Elastic Stack Elasticsearch
1

I'm fairly well versed in ELK, but I've not yet figured out exactly the capabilities of other tools which integrate to ES data to transform it. I believe 'transform' is the right term to use here, from what I've been able to research on my own. Let me give an example of what I'm looking to do.

In our existing ES database, I've got the need to batch process it, where I enhance what is initially in documents with supplementary data. A good simple example is this.

Let's say my log file data, stashed into ES, has two log lines - one where a message is sent, and (potentially) one where the same message is received. Each send/receive has a key which uniquely identifies the transaction.

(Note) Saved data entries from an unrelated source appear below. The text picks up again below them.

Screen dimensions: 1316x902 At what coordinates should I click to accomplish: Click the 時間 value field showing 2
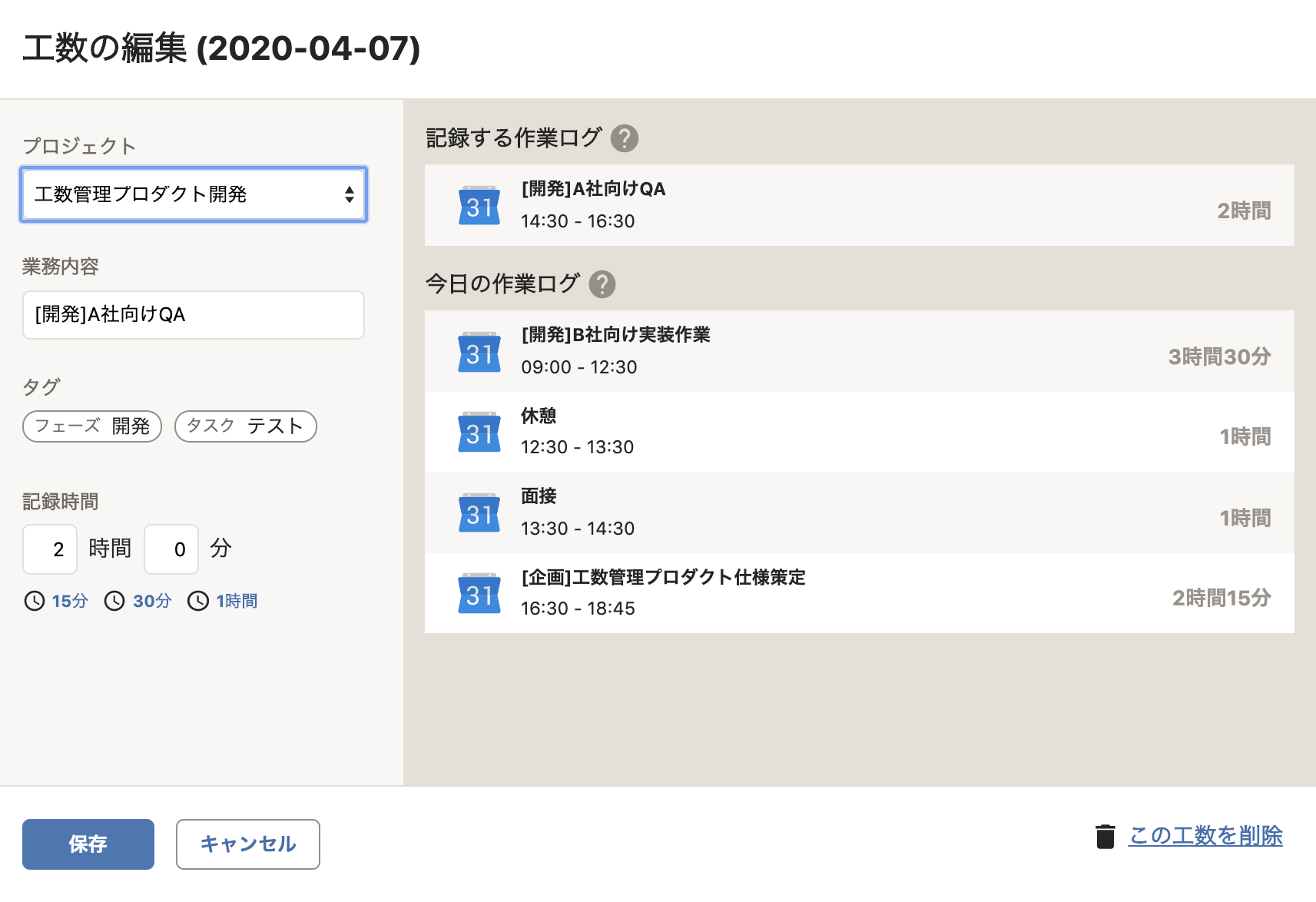coord(49,549)
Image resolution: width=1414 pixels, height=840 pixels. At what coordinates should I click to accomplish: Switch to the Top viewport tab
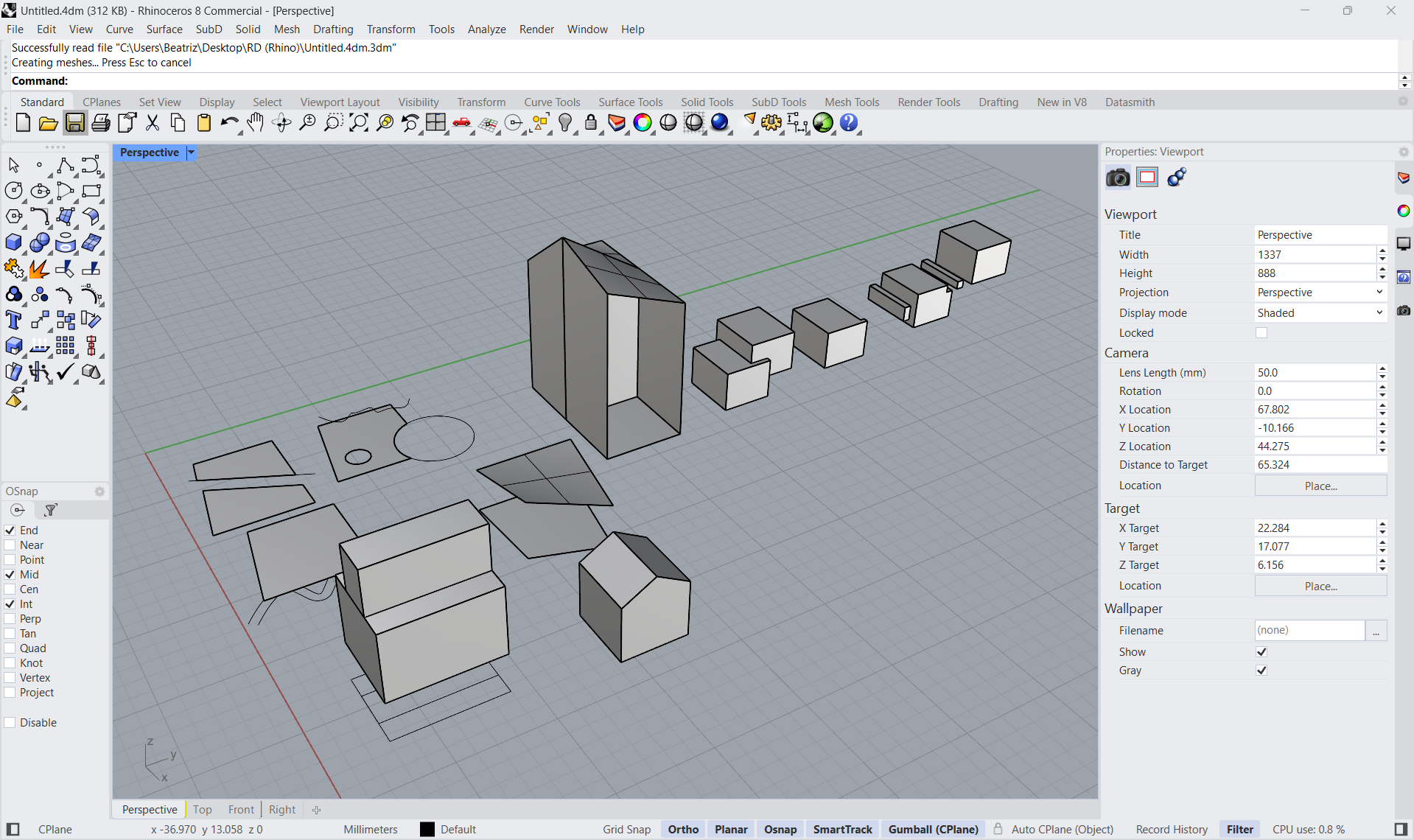tap(203, 809)
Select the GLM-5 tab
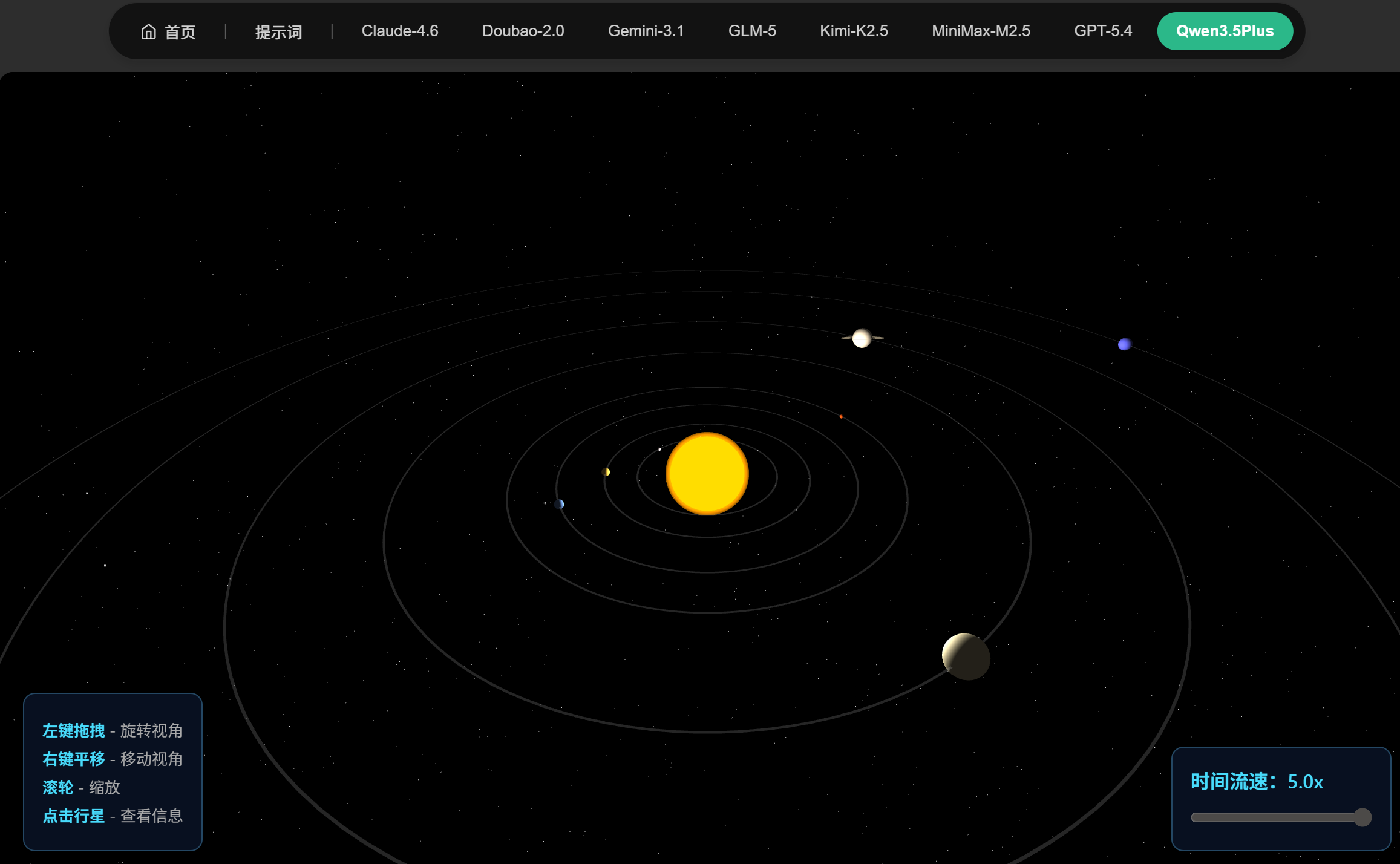This screenshot has width=1400, height=864. click(x=751, y=31)
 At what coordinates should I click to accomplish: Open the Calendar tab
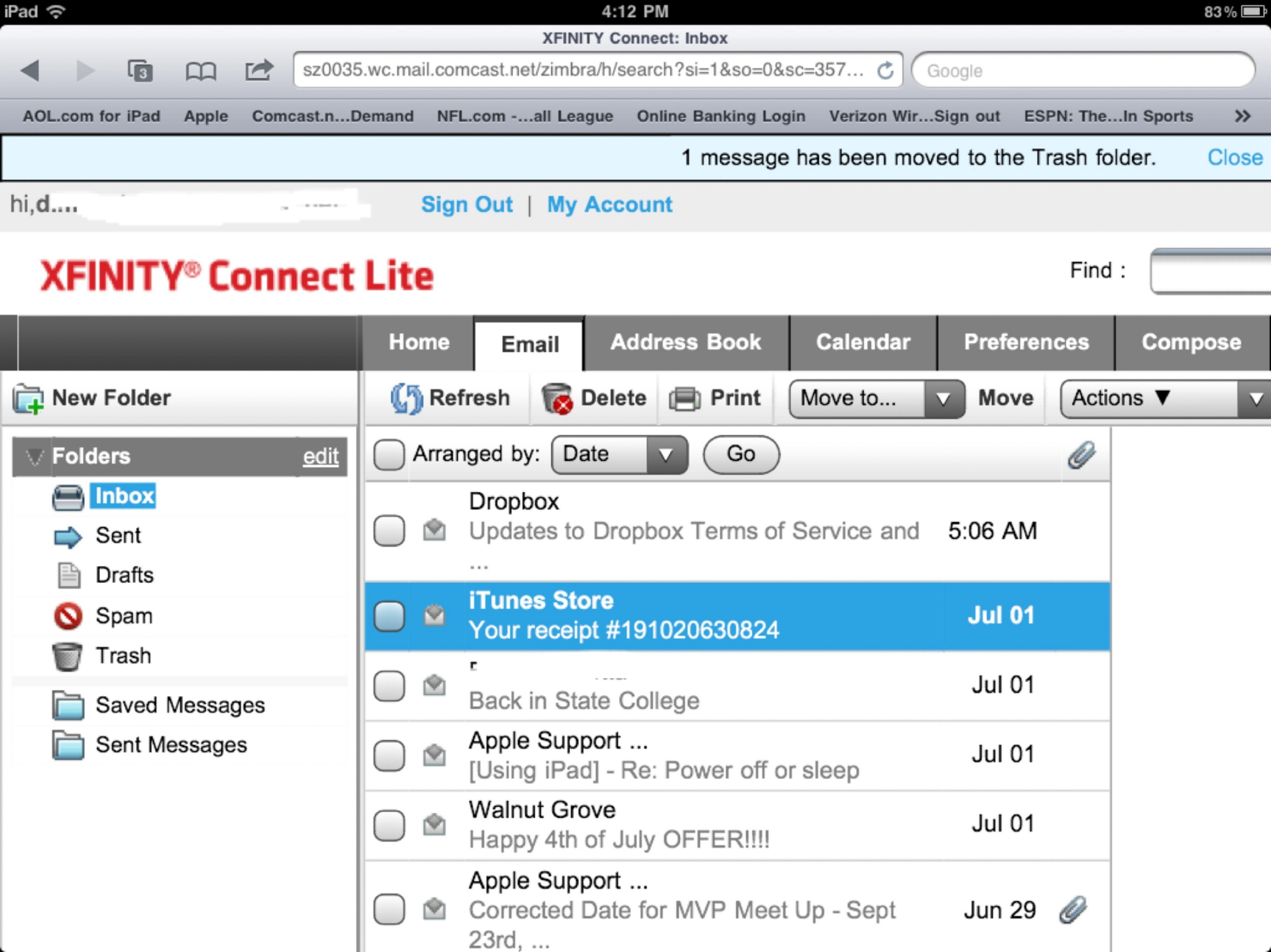click(x=863, y=343)
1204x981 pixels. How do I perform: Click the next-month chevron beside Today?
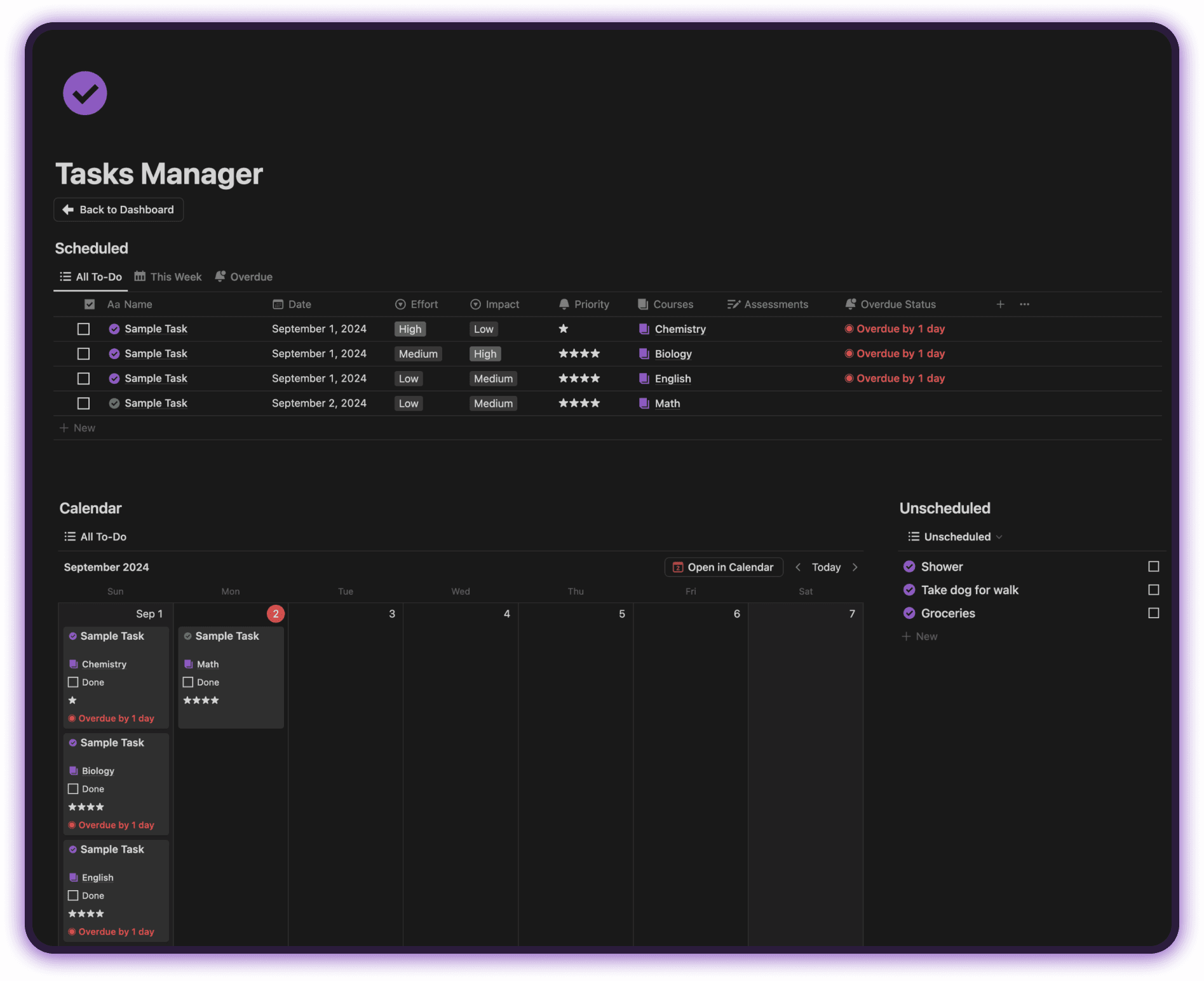click(x=855, y=567)
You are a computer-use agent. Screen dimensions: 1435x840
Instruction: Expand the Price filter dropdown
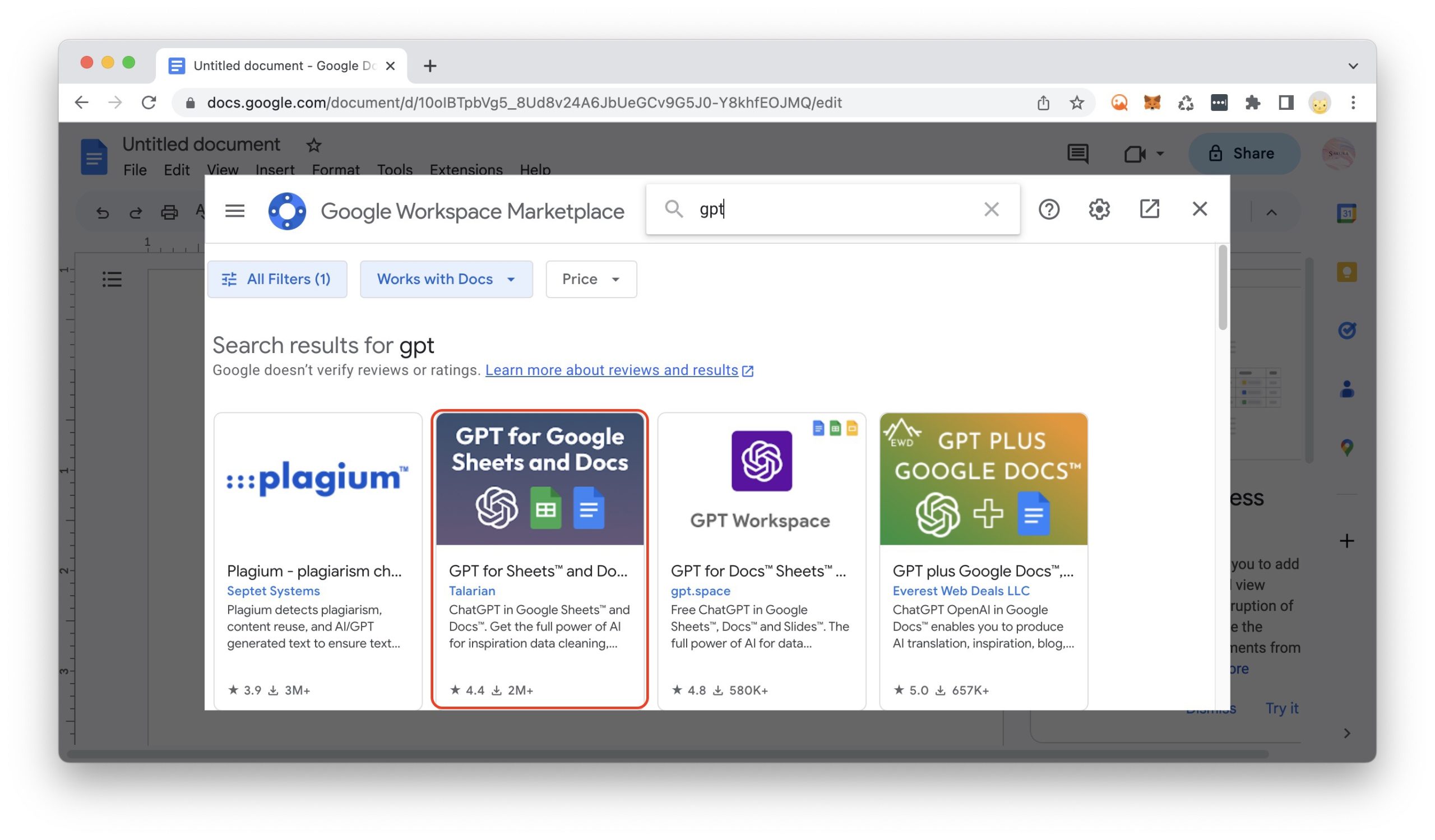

What I'm looking to do is to post-process the ES database, match send/receive pairs, add transaction time into the receive record, and add a 'matched' boolean value to each indicating the transaction was successful.

There's other needs I've got for post-processing, but this is a good example to get me going. My ideal situation would be where I can script up the transformation, based off of returned queried ES documents, and then be able to manipulate these documents by simply adding JSON content.

So my question is ... what is the best approach to accomplish this? Elasticsearch to/from hadoop? Pig, Hive, etc ... all of these seem applicable, but I'm not sure where to start.

Any guidance on where to dive into further would be great!

2

Each of the tools that we support in ES-Hadoop is a part of the greater Hadoop ecosystem for one or two different reasons: They either provide a way to process data for users comfortable with different toolsets, or provide a processing model that is distinct.

If you are most comfortable with writing SQL, then Hive and Spark are fairly good tools. Spark tends to get more traction because you can define your own custom functions in Java/Scala to run on the data with almost no hassle.

If you are looking to consume streaming data, Storm and Spark are two options we support right now. Do note though that ES isn't really built to be a streaming source, so we have limited to no support for streaming reads right now.

Based on downloads alone, Spark(batch/streaming + sql) and Hive(batch only sql) are the biggest integrations right now, followed by MR (a more legacy API), Pig (custom batch DSL), Storm (streaming), and Cascading (Java DSL).

3

This topic was automatically closed 28 days after the last reply. New replies are no longer allowed.